Given text →

━━━━━━━━━━━━━━━━━━━━━━━━━━━━━━

# Morning Commute & Classical Music



## kg4fxg (May 24, 2009)

Do you find that you listen to classical music on your way to work in the morning? My commute is about an hour to the big city. With fresh cup of coffee in hand and iPod connected to stereo I search for that piece of music that will wake me up.

Can you suggest pieces that help you wake up in the mornings? This would not be the best time to listen to Bach's Goldberg Variations. Seriously, if you listen to classical music on your commute to work what do you like to hear in the morning?

Many Thanks


----------



## Bach (Jun 2, 2008)

Something that gets you singing. Nothing too introspective. Some Gershwin, perhaps..


----------



## Clancy (Mar 14, 2009)

It's cliché but some Beethoven wouldn't go amiss, the first and second symphonies would do nicely. Dynamic, stimulating, but still familiar music that won't overtax in the morning.


----------



## kg4fxg (May 24, 2009)

The other day it was Copland for me. Enigma Variations was sort of putting me to sleep. Even love Cecilia Bartoli got all of her albums. Some good suggestions, I had some Gershwin on the other morning!


----------



## bdelykleon (May 21, 2009)

I like Dvorak's Slavic Dances.


----------



## emiellucifuge (May 26, 2009)

Night on Bare Mountain always does the trick for me.

━━━━━━━━━━━━━━━━━━━━━━━━━━━━━━

Data to process →
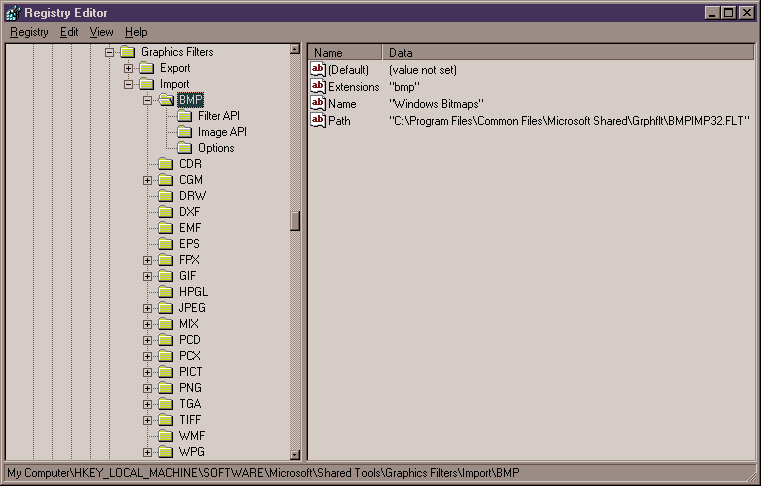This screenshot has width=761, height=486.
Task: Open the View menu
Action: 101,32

━━━━━━━━━━━━━━━━━━━━━━━━━━━━━━

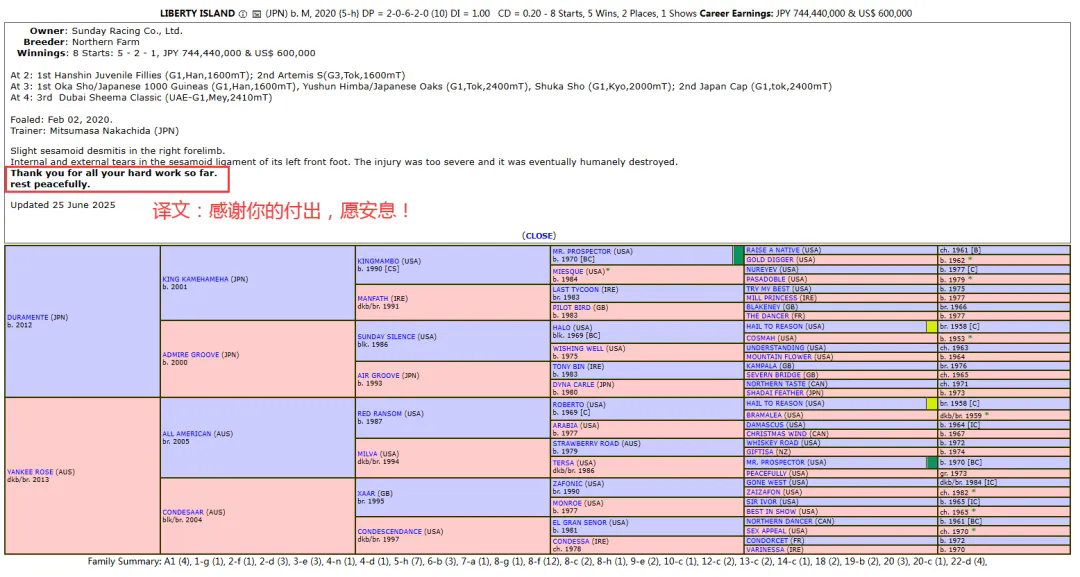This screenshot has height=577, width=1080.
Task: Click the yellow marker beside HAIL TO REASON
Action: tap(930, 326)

━━━━━━━━━━━━━━━━━━━━━━━━━━━━━━

Set problem 1 →
Write out the part of the commute music thread from "# Morning Commute" up to and including "wake me up.".
Set problem 2 →
In the rows, from the line with "This screenshot has height=577, width=1080." up to and including the line with "Action: tap(930, 326)", swap "yellow marker" for "red marker" and change nothing else. Give back only those lines, without the pictures.
The thread and the rows come from unrelated sources.

Complete answer 1 →
# Morning Commute & Classical Music



## kg4fxg (May 24, 2009)

Do you find that you listen to classical music on your way to work in the morning? My commute is about an hour to the big city. With fresh cup of coffee in hand and iPod connected to stereo I search for that piece of music that will wake me up.

Complete answer 2 →
This screenshot has height=577, width=1080.
Task: Click the red marker beside HAIL TO REASON
Action: tap(930, 326)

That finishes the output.